生きていくうえでの様々なことを取り上げます

お題「一生で一番古い記憶」

お題「人生で一番古い記憶」

 私の一番古い記憶は二歳半のころです。

父が召集され満州事変に送られ、現地での日本兵の無知と暴力に絶望を感じて帰国してから母と知り合い結婚したようです。

 「中国人や満州人は犬や猫と同じだとおもえ」という上官の指示を真に受けて強奪、暴行、強姦をしている仲間の兵隊たちの行動に父は絶望を感じたようで、帰国後は酒におぼれる毎日だったようです。

 そうした中で私が誕生したのですが、子育てがちゃんとできない、料理も下手という母に対して暴行があったようです。

 私が二歳半のころ、淡路島の祖母(父の母)にハガキを送り、大阪に映画を観に来ませんかと誘い、祖母が大阪に出ていくと「一緒に映画を見に行きましょう」と誘いだしたのです。

 途中で「便所に行ってきます」と祖母に私を預けて、そのまま姿を消してしまいました。

 父の酒癖の悪さに愛想が尽きたのでしょう。 父は私を連れて神戸の母の実家へ行き、なんども戻るように促したようですが、母は戻りませんでした。

 何度か神戸に足を運んだとき、

「歌を教えてあげよう」と『赤い靴はいてた女の子・・・』を上手に歌って教えてくれ、写真をくれました。

 その写真を、誰にも見せずに大事に大事にしていました。わたしは、その写真をもらい、歌を教えてくれた人が母だと思っていたのでした。

 二歳半にもなって、どうして母をちゃんと認識していなかったのか不思議でなりません。それ以前の記憶がないのです。

 父が何度も私を連れて神戸へ行った時にも、母は顔を見せなかったからでしょうか。

 母のことは、家族のだれとも話をするなと厳しく言われていたので、道行く親子連れを見るたびに、「僕のお母さんは、あんな感じだろうか」などと想像を膨らませていたものです。

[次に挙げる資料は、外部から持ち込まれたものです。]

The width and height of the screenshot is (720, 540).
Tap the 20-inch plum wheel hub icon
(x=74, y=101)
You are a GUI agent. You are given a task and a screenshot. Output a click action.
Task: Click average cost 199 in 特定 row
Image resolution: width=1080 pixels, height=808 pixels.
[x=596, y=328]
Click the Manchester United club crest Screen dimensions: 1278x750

 18歳の時、ふとしたことから母の居場所が分かり再会しましたが、映画のような涙の再会とはなりませんでした。

 その際に、写真の話をしましたら、母の妹だったのです。そう、わたしの叔母になる人です。 母は83歳で亡くなり、叔母も亡くなってしまいました。

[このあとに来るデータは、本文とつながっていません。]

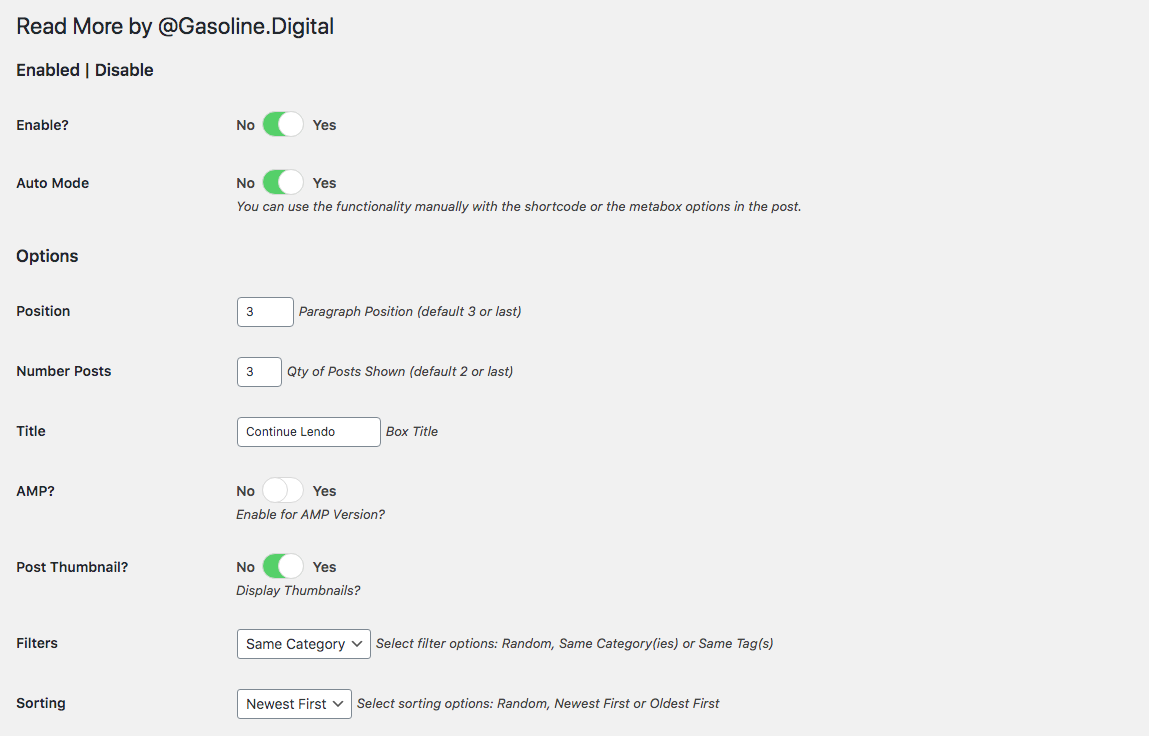
Task: Open the Filters Same Category dropdown
Action: [304, 644]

 私はいま、89歳と4か月です。古い話ですな。三年前に寝たきりになり、医師も周囲ももう死ぬと思っていたそうですが、こうして元気によみがえり、骨折で料理が出来ない妻に変って主夫を務めて一年二か月目です。料理を作りブログに掲載して元気をもらっております。 料理を作ることが私のリハビリともなってますます?元気でおります。